Muchas personas descubren que tienen el colesterol elevado después de realizarse análisis de sangre de rutina. Sin embargo, otras comienzan a notar cambios físicos y síntomas que su cuerpo manifiesta lentamente. Por eso es importante prestar atención a ciertas señales.
El estilo de vida moderno, el estrés, la alimentación rica en grasas saturadas y el sedentarismo han contribuido a que cada vez más personas sufran este problema, incluso desde edades tempranas.
1. Dolor o presión en el pecho
Uno de los síntomas más preocupantes asociados al colesterol alto es la sensación de presión o dolor en el pecho. Esto ocurre porque las arterias pueden comenzar a estrecharse debido a la acumulación de grasa.
Cuando el flujo sanguíneo hacia el corazón disminuye, el cuerpo responde con molestias que pueden sentirse como opresión, ardor o pinchazos. Aunque no siempre significa un problema grave inmediato, sí es una señal que requiere atención médica.
2. Fatiga constante
Muchas personas con colesterol elevado experimentan cansancio excesivo incluso realizando actividades simples. Esto sucede porque la circulación sanguínea puede verse afectada y el cuerpo no recibe suficiente oxígeno de manera eficiente.
La fatiga persistente también puede acompañarse de debilidad, sueño constante y poca energía durante el día.
3. Mareos frecuentes
Los mareos pueden aparecer cuando existe una disminución del flujo sanguíneo hacia el cerebro. Aunque pueden tener muchas causas, el colesterol alto también puede influir en este problema.
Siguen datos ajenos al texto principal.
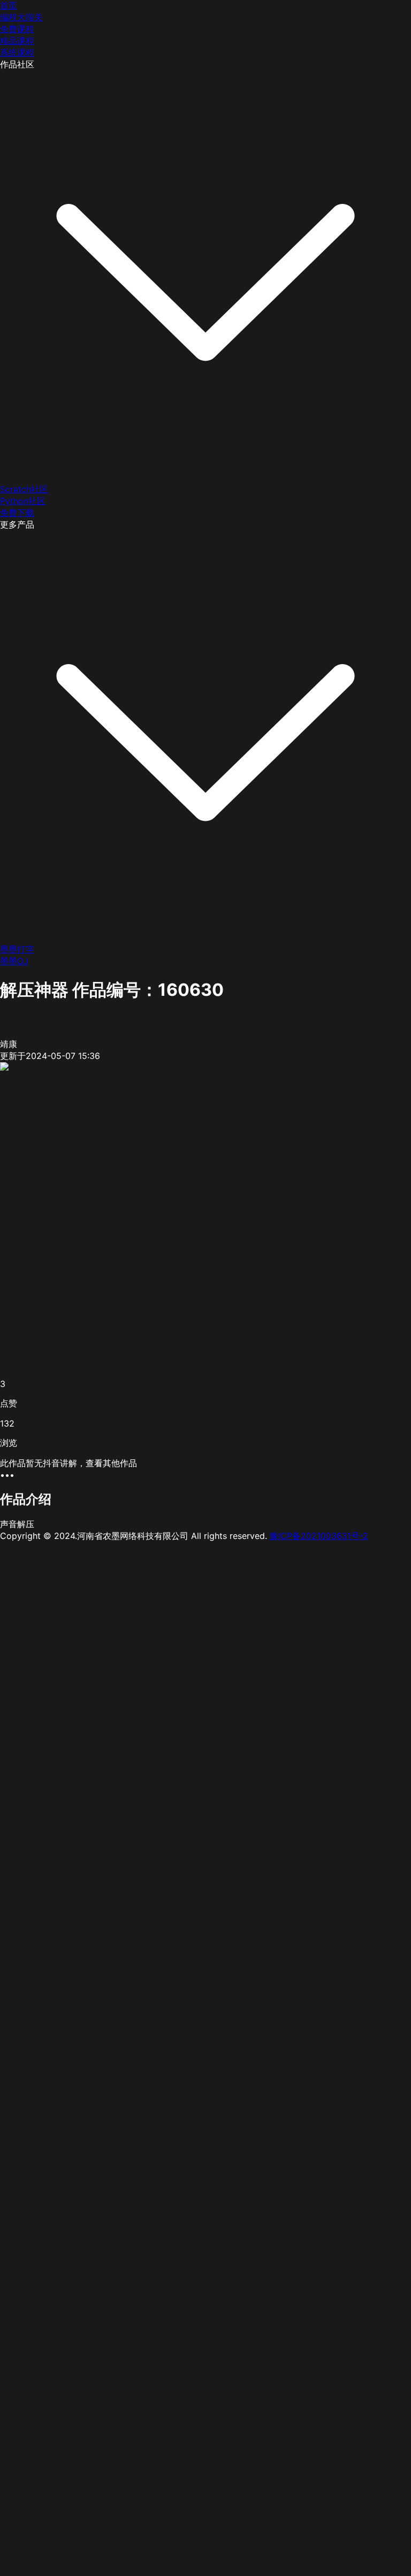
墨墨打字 (17, 949)
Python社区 (22, 501)
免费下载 (17, 512)
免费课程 (17, 29)
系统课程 (17, 52)
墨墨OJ (14, 961)
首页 (8, 5)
Si los episodios son repetitivos y vienen acompañados de visión borrosa o dolor de cabeza, es importante realizarse una evaluación médica.
4. Hormigueo en manos y pies
La mala circulación causada por arterias obstruidas puede provocar sensaciones extrañas en las extremidades. Algunas personas sienten adormecimiento, hormigueo o incluso frío constante en manos y pies.
Este síntoma suele ignorarse porque muchas veces aparece de manera leve al inicio.
5. Aparición de xantomas
Los xantomas son pequeñas acumulaciones de grasa que aparecen debajo de la piel. Generalmente se presentan en codos, rodillas, manos o alrededor de los ojos.
Tienen un aspecto amarillento y pueden ser una señal visible de colesterol elevado, especialmente cuando existe predisposición genética.
6. Dificultad para respirar
Cuando las arterias se endurecen y el corazón debe esforzarse más para bombear sangre, algunas personas comienzan a sentir falta de aire.
Esto puede ocurrir al caminar, subir escaleras o realizar esfuerzos leves. Ignorar este síntoma podría ser peligroso.
7. Dolores de cabeza frecuentes
El colesterol alto también puede afectar la circulación cerebral. Como consecuencia, algunas personas experimentan dolores de cabeza repetitivos, sensación de presión o migrañas más intensas de lo normal.
Aunque no siempre está relacionado directamente, puede ser una señal de advertencia si ocurre junto con otros síntomas.